Locate the line that contains "Click the span element text on line 25" in the entries below, then repeat it and every following line through the line that contains "Task: Open the Zdieľať share icon", exactly, and no others.

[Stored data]
-- Opening Marker --

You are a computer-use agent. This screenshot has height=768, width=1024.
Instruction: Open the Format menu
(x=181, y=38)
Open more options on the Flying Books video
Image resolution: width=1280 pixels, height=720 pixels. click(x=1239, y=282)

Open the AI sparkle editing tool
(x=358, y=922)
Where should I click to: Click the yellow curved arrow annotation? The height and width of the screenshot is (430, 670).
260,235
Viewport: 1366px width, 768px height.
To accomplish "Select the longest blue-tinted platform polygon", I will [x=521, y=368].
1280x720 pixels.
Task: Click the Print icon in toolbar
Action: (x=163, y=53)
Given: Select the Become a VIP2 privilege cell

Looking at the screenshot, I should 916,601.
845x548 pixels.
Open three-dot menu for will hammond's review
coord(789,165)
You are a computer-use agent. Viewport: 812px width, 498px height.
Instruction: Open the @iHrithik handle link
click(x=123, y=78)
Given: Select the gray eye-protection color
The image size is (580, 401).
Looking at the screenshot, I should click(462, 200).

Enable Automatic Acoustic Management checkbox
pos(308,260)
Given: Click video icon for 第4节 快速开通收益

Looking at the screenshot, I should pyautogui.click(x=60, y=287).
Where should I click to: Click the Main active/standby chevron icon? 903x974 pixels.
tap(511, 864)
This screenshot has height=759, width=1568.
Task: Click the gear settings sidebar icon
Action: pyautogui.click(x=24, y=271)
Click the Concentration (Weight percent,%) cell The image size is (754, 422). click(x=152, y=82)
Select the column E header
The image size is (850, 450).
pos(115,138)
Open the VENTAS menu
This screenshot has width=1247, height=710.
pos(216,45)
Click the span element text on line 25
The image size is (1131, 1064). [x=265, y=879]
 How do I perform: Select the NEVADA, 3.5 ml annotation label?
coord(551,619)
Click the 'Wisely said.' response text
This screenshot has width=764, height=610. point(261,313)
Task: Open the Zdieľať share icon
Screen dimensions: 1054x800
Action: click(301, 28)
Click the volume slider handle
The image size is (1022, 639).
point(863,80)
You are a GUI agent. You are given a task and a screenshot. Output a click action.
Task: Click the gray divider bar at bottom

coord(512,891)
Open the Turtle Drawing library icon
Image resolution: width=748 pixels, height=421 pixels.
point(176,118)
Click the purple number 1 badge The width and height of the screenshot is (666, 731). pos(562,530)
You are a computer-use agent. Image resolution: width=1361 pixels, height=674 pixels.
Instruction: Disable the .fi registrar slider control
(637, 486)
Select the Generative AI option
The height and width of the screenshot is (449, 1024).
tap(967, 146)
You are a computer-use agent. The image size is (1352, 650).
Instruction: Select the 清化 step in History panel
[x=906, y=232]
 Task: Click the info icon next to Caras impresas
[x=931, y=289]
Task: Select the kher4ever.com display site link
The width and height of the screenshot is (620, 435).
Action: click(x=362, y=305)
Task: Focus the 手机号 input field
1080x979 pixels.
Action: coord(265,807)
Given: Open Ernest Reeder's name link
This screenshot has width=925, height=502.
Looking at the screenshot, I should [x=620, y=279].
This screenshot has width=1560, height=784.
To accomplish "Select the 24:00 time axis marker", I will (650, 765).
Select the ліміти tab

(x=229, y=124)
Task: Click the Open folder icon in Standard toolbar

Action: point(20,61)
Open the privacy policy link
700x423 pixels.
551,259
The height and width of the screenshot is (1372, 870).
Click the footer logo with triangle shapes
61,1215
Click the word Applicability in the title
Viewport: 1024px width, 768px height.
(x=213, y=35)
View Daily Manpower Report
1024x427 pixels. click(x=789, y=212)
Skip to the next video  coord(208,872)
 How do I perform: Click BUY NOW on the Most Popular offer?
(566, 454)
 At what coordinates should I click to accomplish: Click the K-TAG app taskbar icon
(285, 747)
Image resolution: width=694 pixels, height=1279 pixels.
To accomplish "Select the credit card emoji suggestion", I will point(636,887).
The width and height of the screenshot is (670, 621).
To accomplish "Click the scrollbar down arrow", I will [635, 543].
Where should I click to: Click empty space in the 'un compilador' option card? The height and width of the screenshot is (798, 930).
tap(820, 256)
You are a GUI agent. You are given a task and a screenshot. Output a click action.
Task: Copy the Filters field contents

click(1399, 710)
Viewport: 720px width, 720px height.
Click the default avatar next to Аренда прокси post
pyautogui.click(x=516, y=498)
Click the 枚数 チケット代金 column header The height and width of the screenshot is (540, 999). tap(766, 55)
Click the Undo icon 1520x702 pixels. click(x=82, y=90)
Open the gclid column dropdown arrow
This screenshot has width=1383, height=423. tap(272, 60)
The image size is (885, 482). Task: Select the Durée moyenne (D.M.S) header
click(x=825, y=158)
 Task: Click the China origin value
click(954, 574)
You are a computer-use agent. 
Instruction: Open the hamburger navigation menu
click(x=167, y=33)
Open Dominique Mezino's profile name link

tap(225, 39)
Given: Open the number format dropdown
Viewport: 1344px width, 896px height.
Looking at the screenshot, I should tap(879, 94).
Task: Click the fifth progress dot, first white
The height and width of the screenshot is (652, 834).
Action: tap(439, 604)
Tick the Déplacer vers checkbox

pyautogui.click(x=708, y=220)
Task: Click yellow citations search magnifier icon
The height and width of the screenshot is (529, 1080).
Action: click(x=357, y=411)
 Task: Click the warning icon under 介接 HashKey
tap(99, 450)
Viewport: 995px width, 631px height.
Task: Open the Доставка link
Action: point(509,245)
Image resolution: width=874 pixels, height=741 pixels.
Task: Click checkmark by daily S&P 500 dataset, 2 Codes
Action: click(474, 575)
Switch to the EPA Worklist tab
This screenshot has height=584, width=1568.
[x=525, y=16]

-- Closing Marker --

ANSWER SPACE -
Click the span element text on line 25
The image size is (1131, 1064). [x=265, y=879]
 How do I perform: Select the NEVADA, 3.5 ml annotation label?
coord(551,619)
Click the 'Wisely said.' response text
This screenshot has width=764, height=610. point(261,313)
Task: Open the Zdieľať share icon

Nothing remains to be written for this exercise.